Qui sopra il trailer dove i leader della Resistenza a Philadelphia mentre ti sveleremo i primi dettagli dell’avvincente trama di Homefront: The Revolution.
Nel gioco siamo nei panni di Ethan Brady, una recluta alle prime armi, scaraventato in una lotta disperata per la libertà man mano che la Resistenza tenterà di salvare l’unico uomo in grado di ispirare la ribellione nelle persone: Benjamin Walker, la “Voce della Libertà” in persona.

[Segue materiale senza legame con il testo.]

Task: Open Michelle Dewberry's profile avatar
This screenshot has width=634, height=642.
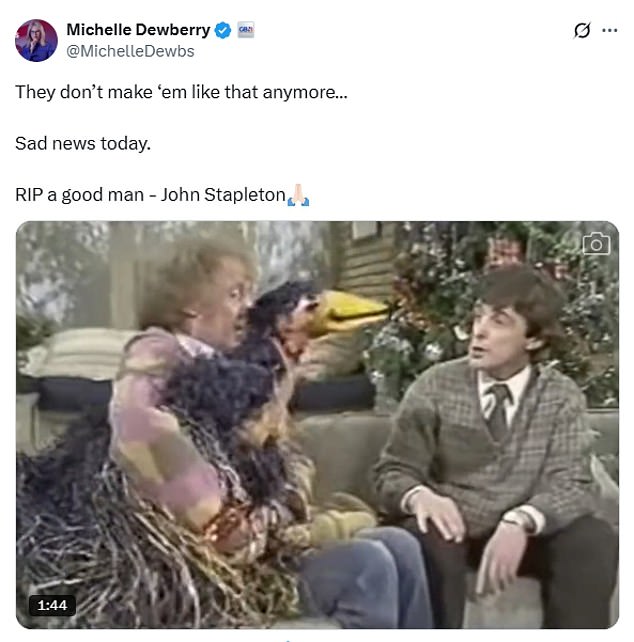Action: pos(36,41)

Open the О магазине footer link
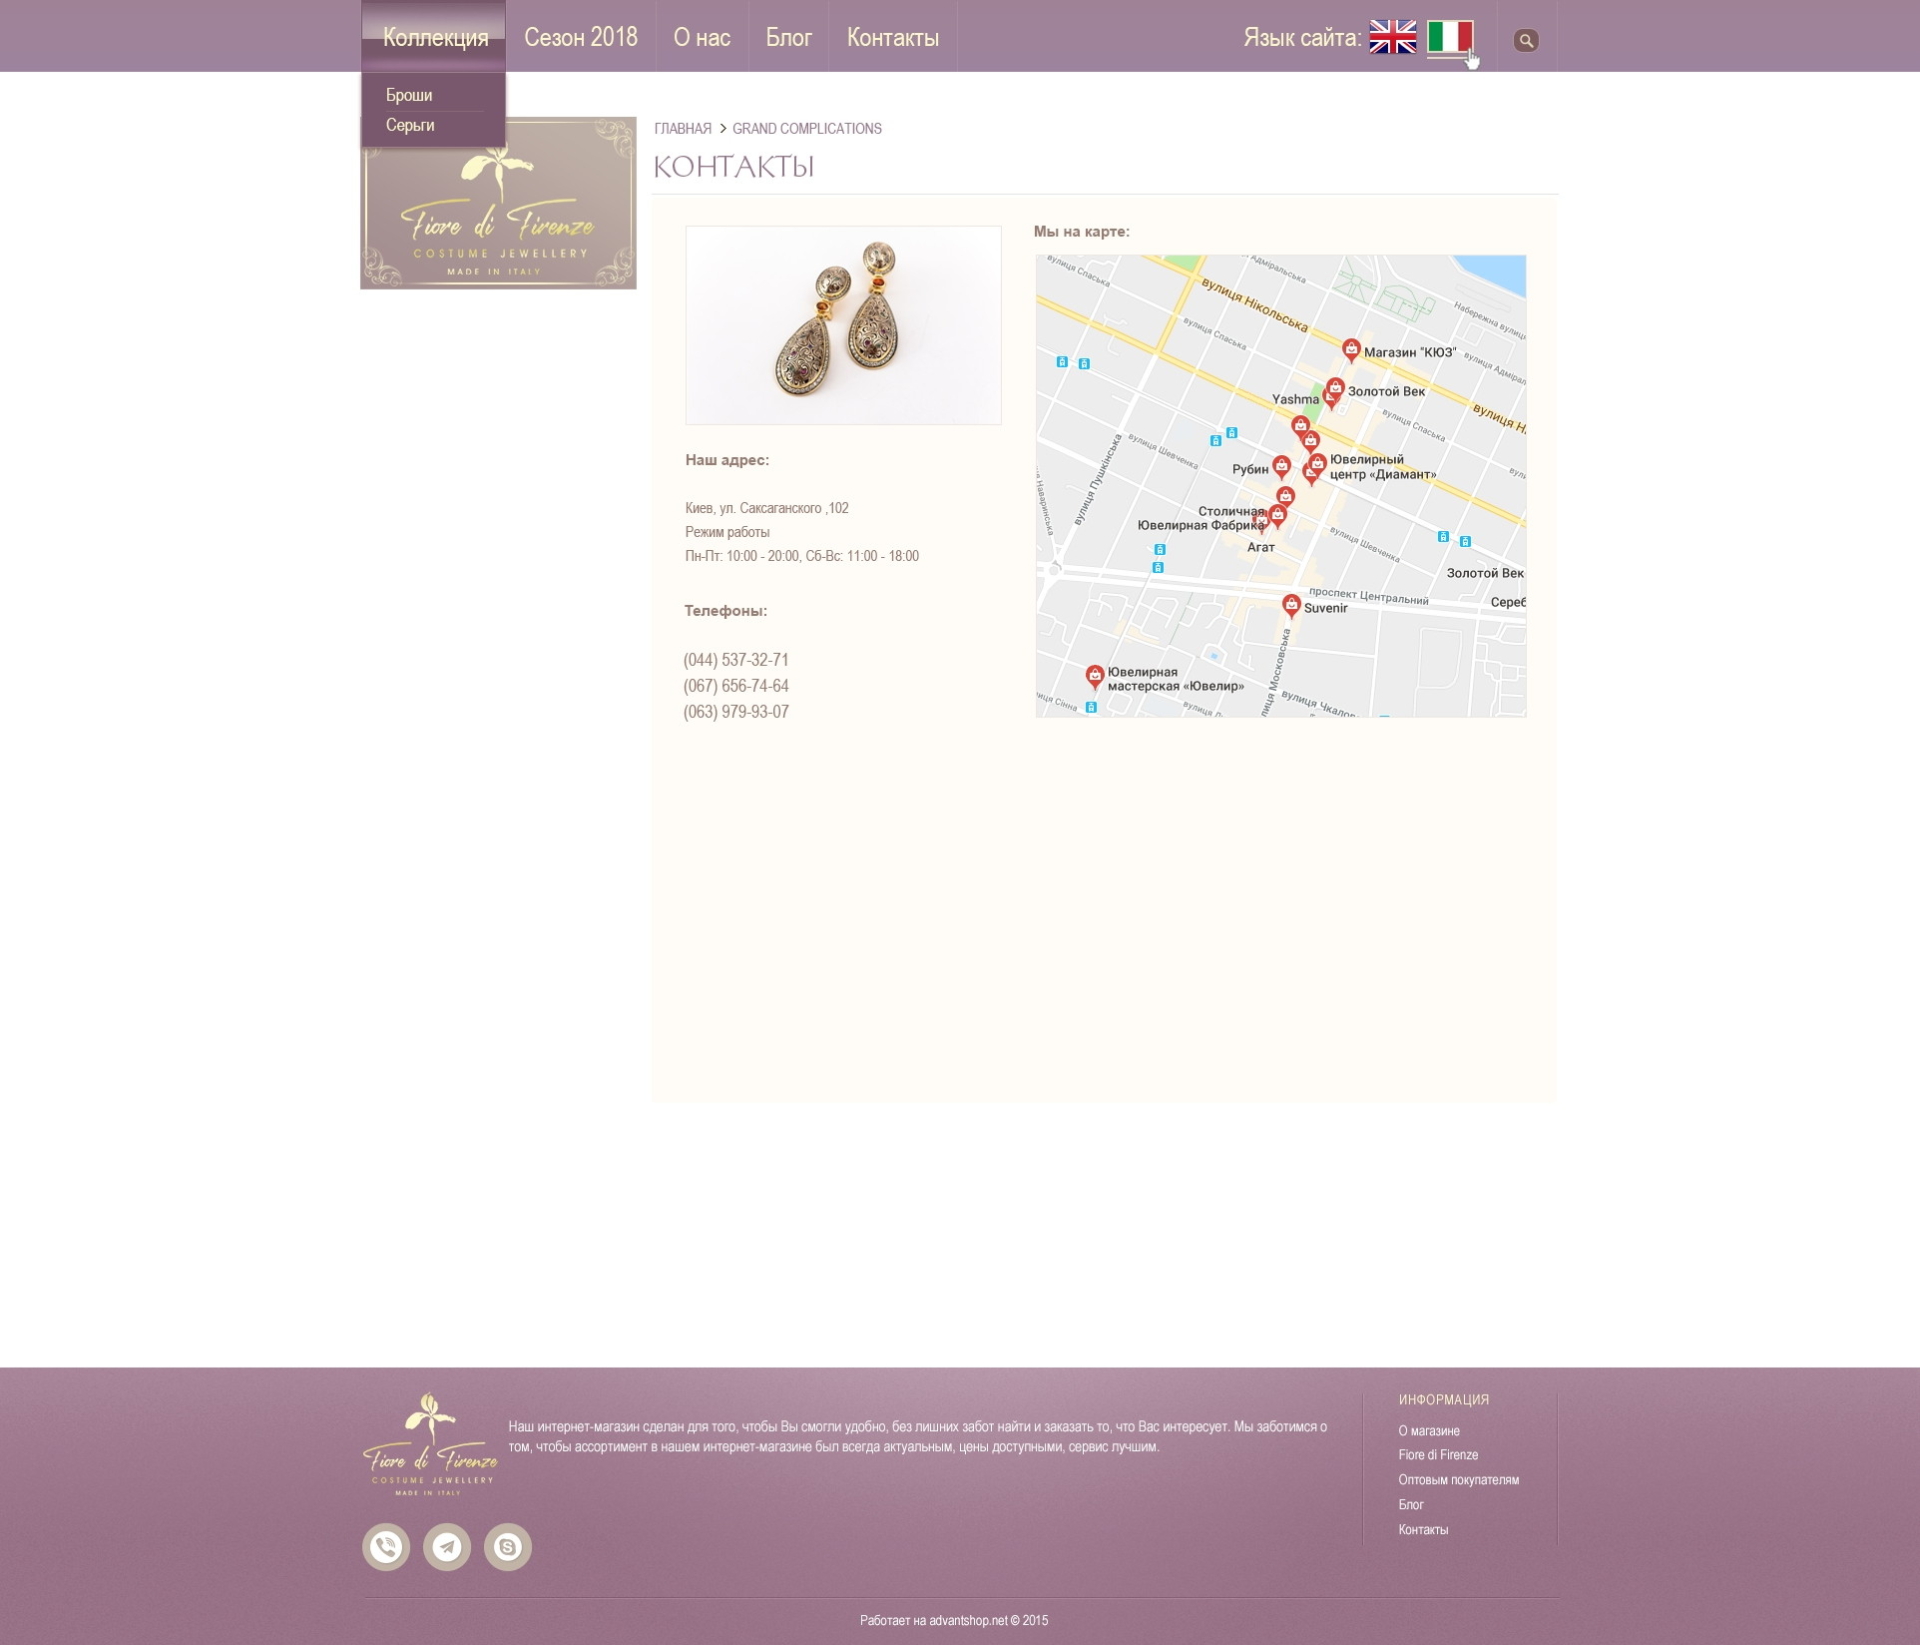coord(1428,1431)
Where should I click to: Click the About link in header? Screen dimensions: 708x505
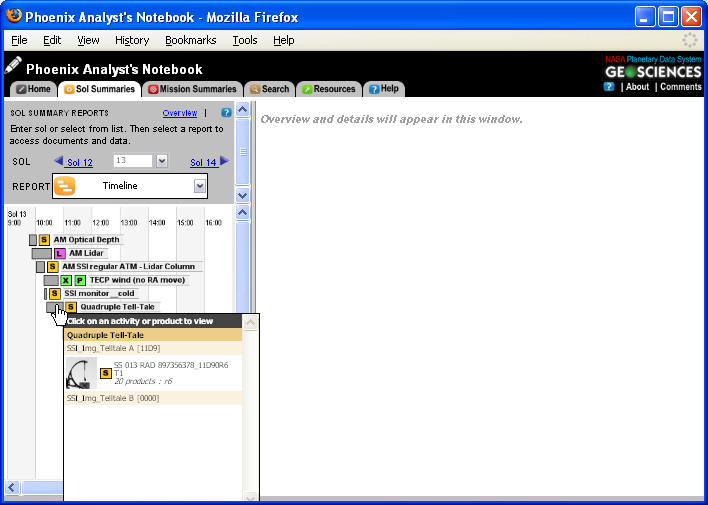tap(637, 87)
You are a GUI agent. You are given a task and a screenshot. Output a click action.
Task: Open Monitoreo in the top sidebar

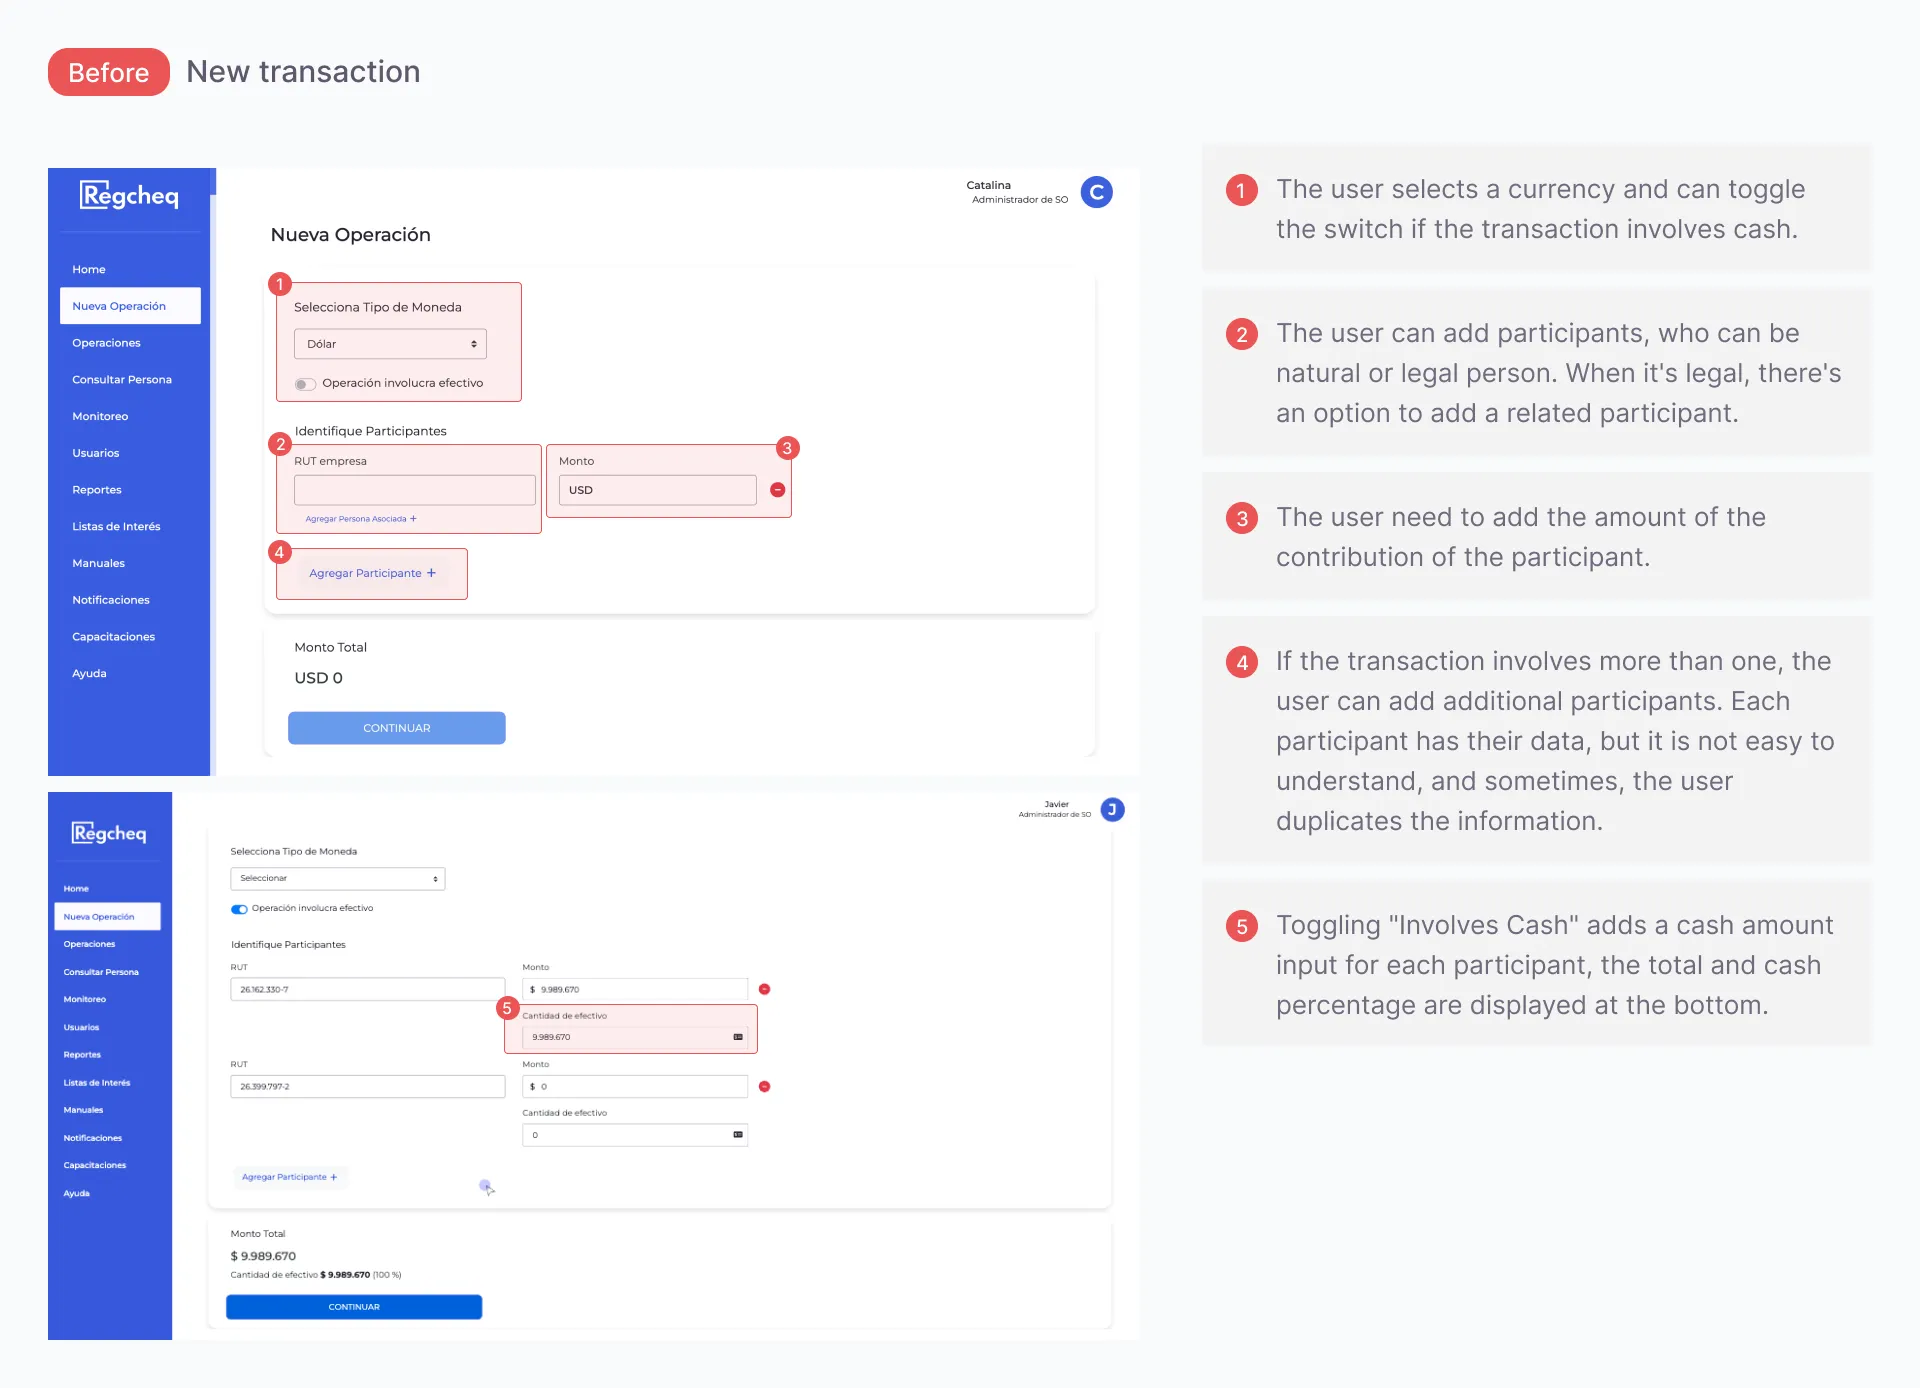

Tutto bene. Goozo vorrebbe invece essere nei panni degli invasori. La Corea del Nord. Un videogioco vero dalla parte dei cattivi non c’è. C’è quello dove puoi trasformarti nel mostro orrendo, negli extra-terrestri cattivi, nell’omicida seriale e  nel delinquente vero. Ma non c’è ancora niente di rilevante (titolo AAA) sui cattivi-cattivi, sulle dittature, su soggetti verosimili, quelli politicamente scorretti che promettono distruzione di massa. Credo sia solo per perbenismo. Poi nel caso di Home Front, lanciare un giochino dove gli americani le prendono non avrebbe molto senso.